Sim. Foi uma negociação que durou 20 anos. A história deste diamante é muito interessante. Pediam um preço tão exorbitante que os Médici hesitaram muito antes de comprá-lo. E andaram a hesitar durante 20 anos. Qual era o problema de base? O problema básico é que os Médici estavam na Toscânia. Neste caso, quem comprou o diamante foi Fernando I, que na altura era cardeal e estava em Roma, e o diamante estava em Portugal. Se eu tiver de comprar um diamante que vale uma fortuna, quero vê-lo antes, e os portugueses não queriam enviar o diamante para ser visto, para evitar que fosse roubado ou algo do género. E então, no final, chegaram a um acordo, e o acordo era que os jesuítas o teriam em depósito e com esse depósito o cardeal Médici poderia ver o diamante e decidir se o comprava ou não. Viu-o e comprou, Por uma quantia absolutamente exorbitante. Foi uma das maiores compras que os Médici fizeram.

Não vamos falar muito sobre o livro para não revelar a história, mas ainda hoje existe um mistério em torno deste diamante.

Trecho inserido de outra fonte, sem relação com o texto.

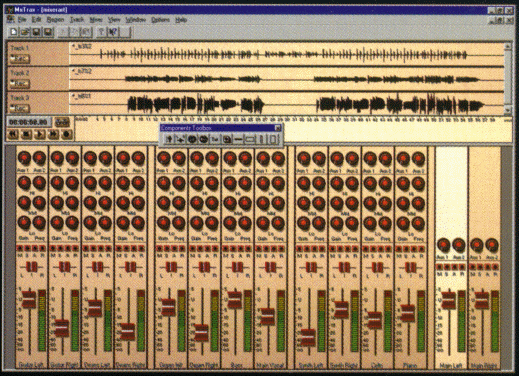Screen dimensions: 519x376
Task: Click the round Record transport button
Action: (66, 134)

A história deste diamante é real, não é uma fantasia. Este diamante passou por várias peripécias durante a sua existência, mas é mais falado desde a Primeira Guerra Mundial. Em 1918, o imperador da Áustria-Hungria, Carlos I, foi destronado e forçado a partir para o exílio. Foi para a Suíça, e partiu à pressa. Não tinha muito dinheiro, não tinha muitas coisas, mas colocou o diamante na mala e chegou à Suíça. Passados alguns meses, declarou que o diamante tinha sido roubado e acusou o seu secretário de estar envolvido no complô. Na verdade, existiu uma investigação bastante superficial da polícia suíça no local onde se encontrava o diamante e ninguém pode ser acusado. Mas estranhamente ao mesmo tempo o antigo imperador tenta um golpe de Estado na Hungria para regressar como rei da Hungria, o que é mal calculado porque ele pensava que receberia o apoio do regente da Hungria, que era o almirante Horthy. Mas quando aparece diante de Horthy, Horthy prende-o. E desta vez envia-o para o exílio na Madeira, onde morrerá muito jovem. E a grande questão é: onde é que o antigo imperador arranjou tanto dinheiro para dar um golpe? A suspeita é que tenha vendido o diamante e usado esse dinheiro para financiar a sua operação na Hungria. É uma suposição porque desde então o Florentino está desaparecido há uma eternidade. Está desaparecido há mais de um século.